Wildcard hat gesagt.:
			
		

> Hmm?
> getDeclaredFields +setAccessible(true)
> Wozu brauchst du das überhaupt?




Ich hab mich mit shallow und deep copies beschäftigt.. und mir überlegt, 
dass ich eine allgemeine Funktion für deep copies schreiben kann mittel der refelction api, 
die rekusiv alle attribute clont sofern sie keine primären variablentypen sind.
 :bae:


----------



## Marco13 (4. Okt 2007)

Viel Glück :wink:


----------



## Wildcard (4. Okt 2007)

Zu spät:
http://www.java-forum.org/de/viewtopic.php?t=32892&postdays=0&postorder=asc&start=0


----------



## byte (4. Okt 2007)

Da war schon jemand schneller: http://www.java-forum.org/de/viewtopic.php?t=32892&highlight=deep+copy



Edit: Verdammt! Da war noch jemand schneller! :autsch:


----------



## SnooP (6. Okt 2007)

wobei... kleine Anmerkung von mir  ... das Ding hat in der Form, wie es da liegt noch kleinere Bugs mit Arrays. Das ist mir leider erst recht spät aufgefallen.

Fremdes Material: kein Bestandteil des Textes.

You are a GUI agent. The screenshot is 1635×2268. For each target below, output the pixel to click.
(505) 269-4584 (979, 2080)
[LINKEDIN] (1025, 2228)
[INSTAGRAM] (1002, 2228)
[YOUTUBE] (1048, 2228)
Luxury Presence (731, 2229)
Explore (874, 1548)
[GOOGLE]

Aber nix, was sich nicht beheben ließe...

ich weiß auch nicht mehr, ob die version schon performance-technisch am Ende war... Probleme gibt es nämlich mit dem Instanzieren von Klassen ohne parameterlosen Konstruktor - das ist relativ langsam, Sun bietet dafür ne entsprechende klasse an, ich weiß allerdings nicht, ob die in der Version hier schon eingebaut ist... - einfach mal gucken 

ansonsten ist das ne ganz nette Aufgabe  - insbesondere das performant hinzubekommen und am Ende hat man viel über Reflections gelernt


----------